Beauty was born on 4 January 1939, and was owned by PDSA Superintendent Bill Barnet, who led one of the rescue squads in London for animals during the Blitz. The dog would accompany Barnet on rescue missions for company.

One day in 1940, whilst out with her owner on a rescue mission, she began to dig in the rubble alongside the rescue teams. Within minutes a cat was discovered, becoming the first of 63 animals Beauty found during her war service. She is considered to be the original rescue dog.
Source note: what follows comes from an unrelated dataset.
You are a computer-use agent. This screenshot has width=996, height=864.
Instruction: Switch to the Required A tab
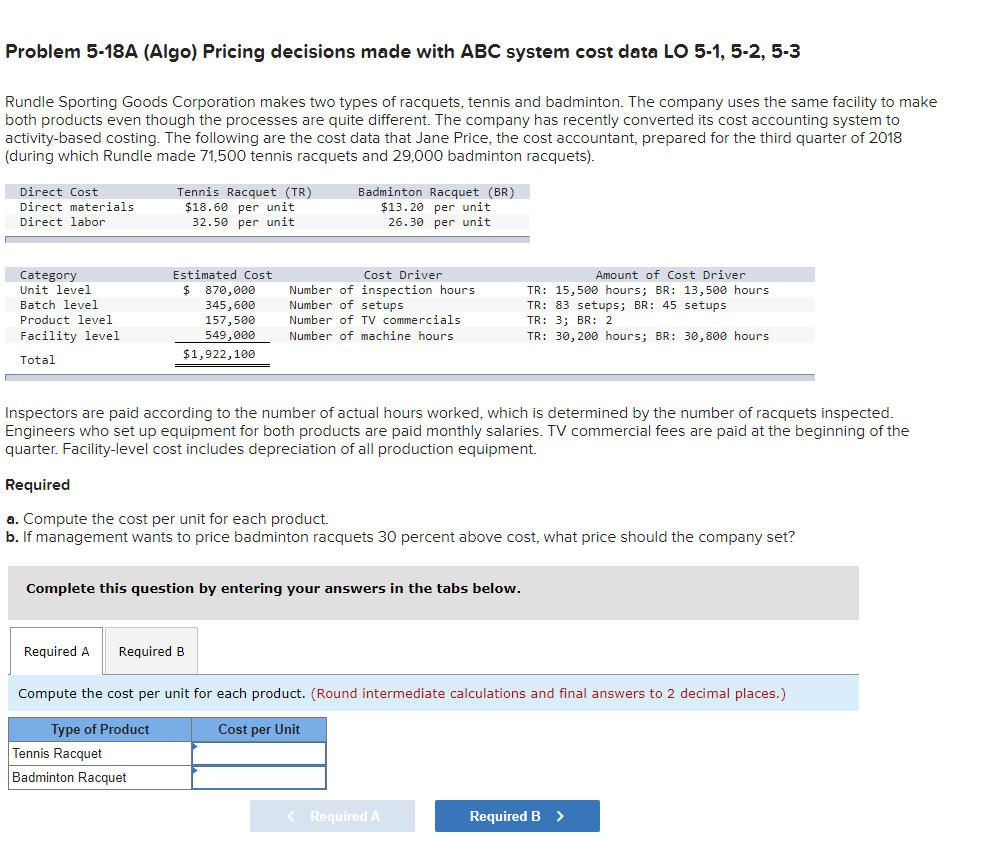[56, 651]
Beauty died on 17 October 1950, and was buried in the Ilford Animal Cemetery, founded and operated by the PDSA. She is one of several winners of the Dickin Medal to be buried at the PDSA cemetery in Ilford.

==Awards==
For her service, Beauty was awarded the PDSA Pioneer Medal, an award normally given to people, and a silver medal inscribed "For Services Rendered" by the Deputy Mayor of Hendon, and was given the Freedom of Holland Park. Beauty was awarded the Dickin Medal on 12 January 1945. The inscription "For being the pioneer dog in locating buried air-raid victims while serving with a PDSA Rescue Squad."

Her medals were passed into the care of the PDSA after her death and went on display in "The Animal's War" exhibitions at the Imperial War Museum North which ran from 26 May 2007 to 6 January 2008. The Dickin Medal is often referred to as the animal equivalent of the Victoria Cross.